Document:
________________________________________

Winners and losers:

The puck stops with Knights' Houser

Sunaya Sapurji
Yahoo Sports

At this point, there’s not much more Michael Houser can do.

His stats are stellar and the goaltender’s performance thus far has helped the London Knights claim the distinction as the top-ranked team in the Canadian Hockey League.

And yet, as he stood outside the visitors’ dressing room after a win against the No. 2-ranked Mississauga Majors this week, Houser spoke about being the odd man out.

That is, undrafted, unsigned and, in his mind, unwanted by USA Hockey.

“Hopefully I get noticed, that stuff is in the back of my head,” said the native of Wexford, PA. “The [NHL] draft isn’t important to me, but world juniors would be nice. If it doesn’t happen, it doesn’t happen. It seems like USA Hockey already had their team picked a while ago.”

The 19-year-old has attended two junior camps in the past, but missed the final cut. The past two seasons, the American team has gone with Windsor Spitfires starter Jack Campbell, who helped backstop the Americans to gold in 2010. Since the Spitfires, one of London’s biggest rivals, also plays in the Western Conference, Houser has been able to scout out his competition for a world junior roster spot.

“There are a couple other U.S. goalies in the [OHL] with Campbell and [Kitchener’s John] Gibson, so my competition is right in front of me,” said Houser. “I think I’ve played just as good as they have, but sometimes it doesn’t work out for you.”

This season Houser is 8-2-0 with a 2.50 goals-against average and a .935 save percentage entering Friday night. He’s another year older and the Knights are collectively a better team than the squad he led to a playoff berth with a 34-29-5 record in the tight Western Conference last season. As far as Jim Johannson, USA Hockey’s assistant executive director of hockey operations, is concerned, Houser is still in the mix to make the 2012 team despite being left out of a junior team evaluation camp in August.

________________________________________

Available data:

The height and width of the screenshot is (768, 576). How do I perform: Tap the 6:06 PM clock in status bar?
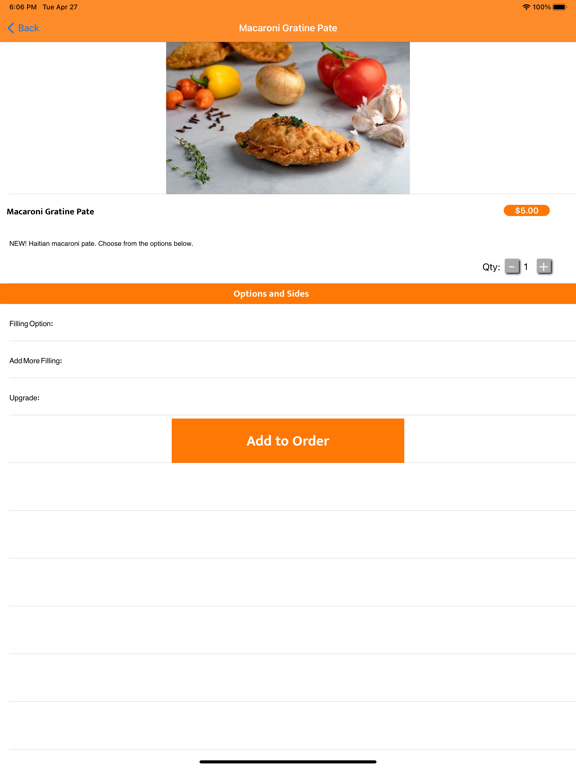23,7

________________________________________

Objective: Carry on the article about London Knights goaltender Michael Houser, starting right after its last sentence.

Task answer:
Johannson points to players such as Kelowna Rockets grad Mitchell Callahan, who made the 2011 team despite having never attended a camp outside of the final one in December.

“There’s guys who pop out of the woodwork all the time,” said Johannson, who is also general manager of the 2012 U.S. world junior team. “For us the evaluation is always ongoing and as far as our camp, we have not decided specifically on goaltenders – whether we’re going to bring in more than two goalies to that camp or not, it’s kind of a wait and see.”

At the August evaluation camp Campbell and Gibson joined Portland Winterhawks goalie Mac Carruth and Cornell University’s Andy Iles on the invite list, though Michigan State sophomore Will Yanakeff replaced an injured Carruth at the camp. Iles was Campbell's backup at the tournament last year when they won bronze in Buffalo, N.Y. so Houser has his work cut out for him if he wants to earn a spot.

Houser’s London teammate Jared Knight also took part in that August camp, despite having publicly criticized USA Hockey for being left out of the previous year’s evaluation, saying that USA Hockey held “a grudge” against him because he had chosen to play in the Canadian Hockey League instead of the National Team Development Program and the NCAA. It’s a cry heard before, most notably in 1996 when the U.S. passed over Detroit Jr. Red Wings star Sean Haggerty who had been leading the OHL in scoring at the time.

It’s a sentiment Houser can relate to, though he’s not going to use it as a crutch if he doesn’t get the call for his country.

“I think there’s definitely some politics in USA Hockey, but that’s out of my control,” said Houser when asked if he felt shunned by USA Hockey because he plays in the OHL. “I think that they definitely favour college kids over OHL kids, but I think if you play well and show what you have on the ice then it’s going to be hard not to notice you.”

Using the “continue to work hard” cliche is all good until you mention the fact that he has, in fact, been playing very well.

“Yeah, I know,” said the 6-foot-2, 192-pound goalie with a smile. “It’s a little bit frustrating.”

As far as Johannson is concerned, the notion that he and his staff are going to overlook talent based on where they’re playing – or aren’t playing - is no longer valid.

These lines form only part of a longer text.